_SOURCE TEXT_:
=== Begin Enclosure ===

Arsenic linked to a drug that binds to the blood vessels of cancerous tumours provides a powerful imaging agent that could one day allow physicians to detect hard-to-find tumours and more closely monitor cancer's response to therapy, researchers at UT Southwestern Medical Center have found.

The findings, based on animal studies and appearing in today's issue of Clinical Cancer Research, mark the first time arsenic has been used to label antibodies for the detection of tumours.

Dr. Philip Thorpe, professor of pharmacology at UT Southwestern and senior author of the study, helped create the cancer drug called bavituximab, an antibody that homes in on a specific molecular target on the blood vessels that feed tumours. Bavituximab is being tested in clinical trials to treat solid-tumour cancers in combination with chemotherapy.

"While arsenic has been used as a poison for centuries, the dose of arsenic needed for imaging tumours is about one-millionth of that needed to cause toxicity," Dr. Thorpe said.

"Arsenic-labeled bavituximab appears to be safe."

In the study, Dr. Thorpe and his colleagues injected radioarsenic-labeled bavituximab into rats with prostate tumours. When the bavituximab bound to its target on the the tumour blood vessels, the tag-along arsenic created a "hot spot" that researchers then imaged using positron emission tomography methods. The radioactivity levels produced by the arsenic are comparable to those used in standard, routine imaging procedures in humans. The technique allowed them to locate and capture unusually clear images of the tumours. They also discovered that there was little or no detectable uptake of bavituximab by normal organs, including the liver, a common site where drugs become entrapped.

=== End Enclosure ===

_Collected data_:
=== Begin Enclosure ===

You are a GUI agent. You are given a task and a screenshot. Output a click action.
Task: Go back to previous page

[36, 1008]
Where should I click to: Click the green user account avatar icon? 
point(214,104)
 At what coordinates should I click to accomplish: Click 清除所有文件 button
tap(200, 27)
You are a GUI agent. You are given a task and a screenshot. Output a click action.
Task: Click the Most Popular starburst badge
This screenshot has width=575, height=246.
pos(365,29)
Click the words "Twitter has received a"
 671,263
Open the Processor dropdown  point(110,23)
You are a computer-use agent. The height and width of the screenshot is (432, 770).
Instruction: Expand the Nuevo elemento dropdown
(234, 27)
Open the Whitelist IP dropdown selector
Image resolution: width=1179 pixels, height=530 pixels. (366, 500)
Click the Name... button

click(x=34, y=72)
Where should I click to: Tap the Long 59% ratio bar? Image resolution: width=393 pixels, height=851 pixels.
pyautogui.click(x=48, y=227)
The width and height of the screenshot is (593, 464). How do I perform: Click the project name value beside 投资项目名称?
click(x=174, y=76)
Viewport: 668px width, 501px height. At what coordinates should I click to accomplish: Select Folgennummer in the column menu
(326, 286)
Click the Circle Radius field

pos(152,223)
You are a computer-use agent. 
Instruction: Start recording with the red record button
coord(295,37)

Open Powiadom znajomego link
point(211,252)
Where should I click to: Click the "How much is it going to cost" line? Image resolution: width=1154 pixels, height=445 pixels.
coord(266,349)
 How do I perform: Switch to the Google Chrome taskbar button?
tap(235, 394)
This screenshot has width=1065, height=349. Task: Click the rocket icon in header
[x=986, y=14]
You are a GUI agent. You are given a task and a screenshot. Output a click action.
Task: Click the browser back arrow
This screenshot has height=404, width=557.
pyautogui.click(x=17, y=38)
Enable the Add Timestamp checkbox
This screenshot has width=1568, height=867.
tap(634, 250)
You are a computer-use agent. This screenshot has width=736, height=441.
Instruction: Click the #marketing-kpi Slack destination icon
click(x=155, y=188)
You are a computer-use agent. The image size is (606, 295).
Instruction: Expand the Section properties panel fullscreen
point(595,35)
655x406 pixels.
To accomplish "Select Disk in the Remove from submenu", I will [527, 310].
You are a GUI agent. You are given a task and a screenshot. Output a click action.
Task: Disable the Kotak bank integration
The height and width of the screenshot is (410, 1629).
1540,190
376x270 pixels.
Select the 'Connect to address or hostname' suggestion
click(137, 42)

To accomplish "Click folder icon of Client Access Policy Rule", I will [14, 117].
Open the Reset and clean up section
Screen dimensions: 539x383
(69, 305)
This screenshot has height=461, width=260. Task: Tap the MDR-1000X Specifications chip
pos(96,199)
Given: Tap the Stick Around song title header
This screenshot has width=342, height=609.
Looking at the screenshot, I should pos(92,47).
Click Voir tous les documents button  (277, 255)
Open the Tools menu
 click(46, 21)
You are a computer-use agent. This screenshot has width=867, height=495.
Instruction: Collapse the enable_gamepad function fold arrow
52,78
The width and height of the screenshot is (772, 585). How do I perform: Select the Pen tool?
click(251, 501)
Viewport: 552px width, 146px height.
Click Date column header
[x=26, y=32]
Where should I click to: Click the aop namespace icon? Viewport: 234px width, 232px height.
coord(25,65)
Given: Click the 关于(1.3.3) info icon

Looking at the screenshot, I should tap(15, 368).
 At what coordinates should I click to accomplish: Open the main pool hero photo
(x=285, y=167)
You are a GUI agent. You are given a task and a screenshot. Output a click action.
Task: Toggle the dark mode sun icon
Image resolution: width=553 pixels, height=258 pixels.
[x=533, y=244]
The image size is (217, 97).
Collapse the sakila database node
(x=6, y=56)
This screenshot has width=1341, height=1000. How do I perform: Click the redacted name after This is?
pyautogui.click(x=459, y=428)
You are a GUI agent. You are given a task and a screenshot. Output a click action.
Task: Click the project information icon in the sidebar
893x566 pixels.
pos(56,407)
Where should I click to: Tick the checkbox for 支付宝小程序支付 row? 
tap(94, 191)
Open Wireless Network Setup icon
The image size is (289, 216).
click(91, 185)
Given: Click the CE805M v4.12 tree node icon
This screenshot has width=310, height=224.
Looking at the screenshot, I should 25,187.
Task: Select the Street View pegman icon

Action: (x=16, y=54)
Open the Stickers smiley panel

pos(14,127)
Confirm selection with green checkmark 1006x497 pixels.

=== End Enclosure ===

_WHAT YOU ARE ASKED TO DO_: Reproduce the passage on arsenic-labeled tumor imaging from "Arsenic linked to" up to and including "Center have found.", changing "imaging agent" to "imaging tool".

_WRITTEN RESPONSE_:
Arsenic linked to a drug that binds to the blood vessels of cancerous tumours provides a powerful imaging tool that could one day allow physicians to detect hard-to-find tumours and more closely monitor cancer's response to therapy, researchers at UT Southwestern Medical Center have found.